Wednesday, 28 January 2009

Observations on Observation

I've been a member of the Quilters Guild of the British Isles since 1986 and like to support their ventures. For its 25th Anniversary the challenge was ' Silver Threads' and I produced this piece 'Silver threads (among the gold)' applying techniques taught by Alison Schwabe, inserting thin strips of fabric.The current challenge to celebrate 30 years is to produce a quilt on the theme 'Pearls, Pearls,Pearls' - and I'm really struggling. I did a lot of searching for images on the web linked to pearl fishing and the sea ( as a lot of my recent pieces have been seascapes); with my scientific head on looking at diagrams of oyster and mussels; trying to work in references to my name ( Margaret means pearl and the freshwater mussel in latin is Margaritifera margaritifera ).
I took some photos of an assortment of freshwater pearls I'd bought some time ago for jewellery making , then tried to capture their qualities in acrylic paint and iridescent medium. I had several attempts - the trouble with painting on already quilted fabric ( that old Durham quilt again) is that it's difficult to define the edges.

I also experimented with photo transfer paper and more loosely painted shapes.
I'm currently playing with these painted pieces overlaid with photos printed on silk and cotton organzas

These techniques have been interesting to apply and develop ( I love the process of experimentation) but as I can't resolve even a small piece beyond a sampler of techniques, sadly I don't think this is going to evolve into a full size work.
In analysing why I don't think it's working, I'm beginning to draw some conclusions about my preferences in working methods and subject material.

→ **Material supplied**:
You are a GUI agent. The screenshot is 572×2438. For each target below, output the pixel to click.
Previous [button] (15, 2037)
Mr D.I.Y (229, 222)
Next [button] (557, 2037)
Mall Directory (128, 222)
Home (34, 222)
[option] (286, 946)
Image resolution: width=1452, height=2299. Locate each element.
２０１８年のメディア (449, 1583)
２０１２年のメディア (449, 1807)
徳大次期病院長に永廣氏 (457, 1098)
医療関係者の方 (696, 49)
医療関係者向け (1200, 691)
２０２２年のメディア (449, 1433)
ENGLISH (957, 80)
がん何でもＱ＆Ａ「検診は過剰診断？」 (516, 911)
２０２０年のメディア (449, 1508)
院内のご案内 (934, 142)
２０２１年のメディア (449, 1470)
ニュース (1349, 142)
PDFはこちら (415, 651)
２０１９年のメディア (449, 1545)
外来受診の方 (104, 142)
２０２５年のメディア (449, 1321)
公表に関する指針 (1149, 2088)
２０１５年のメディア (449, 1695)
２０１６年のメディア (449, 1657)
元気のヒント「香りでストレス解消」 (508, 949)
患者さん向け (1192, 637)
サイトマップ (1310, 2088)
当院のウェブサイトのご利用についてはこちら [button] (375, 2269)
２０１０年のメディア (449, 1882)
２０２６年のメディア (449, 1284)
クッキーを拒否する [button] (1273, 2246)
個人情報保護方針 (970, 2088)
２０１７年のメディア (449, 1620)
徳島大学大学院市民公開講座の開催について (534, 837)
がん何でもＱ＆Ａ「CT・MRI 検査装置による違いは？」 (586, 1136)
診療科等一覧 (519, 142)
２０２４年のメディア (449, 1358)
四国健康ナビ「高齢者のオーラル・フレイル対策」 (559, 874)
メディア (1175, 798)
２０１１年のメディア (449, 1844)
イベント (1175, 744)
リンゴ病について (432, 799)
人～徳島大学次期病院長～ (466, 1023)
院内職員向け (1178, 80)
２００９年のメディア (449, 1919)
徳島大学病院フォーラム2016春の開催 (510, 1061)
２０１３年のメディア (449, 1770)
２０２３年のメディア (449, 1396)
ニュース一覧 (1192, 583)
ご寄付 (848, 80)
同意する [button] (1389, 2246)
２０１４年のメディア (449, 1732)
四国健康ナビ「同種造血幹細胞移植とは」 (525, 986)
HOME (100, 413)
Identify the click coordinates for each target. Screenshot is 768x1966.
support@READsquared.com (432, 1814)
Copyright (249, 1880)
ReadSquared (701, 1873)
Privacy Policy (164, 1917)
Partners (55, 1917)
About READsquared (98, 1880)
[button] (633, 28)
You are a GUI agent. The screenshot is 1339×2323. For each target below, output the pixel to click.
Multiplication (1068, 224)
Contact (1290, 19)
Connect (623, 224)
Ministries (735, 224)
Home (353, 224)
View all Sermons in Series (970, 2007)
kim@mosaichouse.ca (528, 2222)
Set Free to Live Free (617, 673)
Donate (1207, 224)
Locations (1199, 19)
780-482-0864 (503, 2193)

→ **Work required**: Translate this sentence from the quilting blog post above into Spanish: "I also experimented with photo transfer paper and more loosely painted shapes."

→ **Answer for the task**: También experimenté con papel de transferencia fotográfica y con formas pintadas de manera más suelta.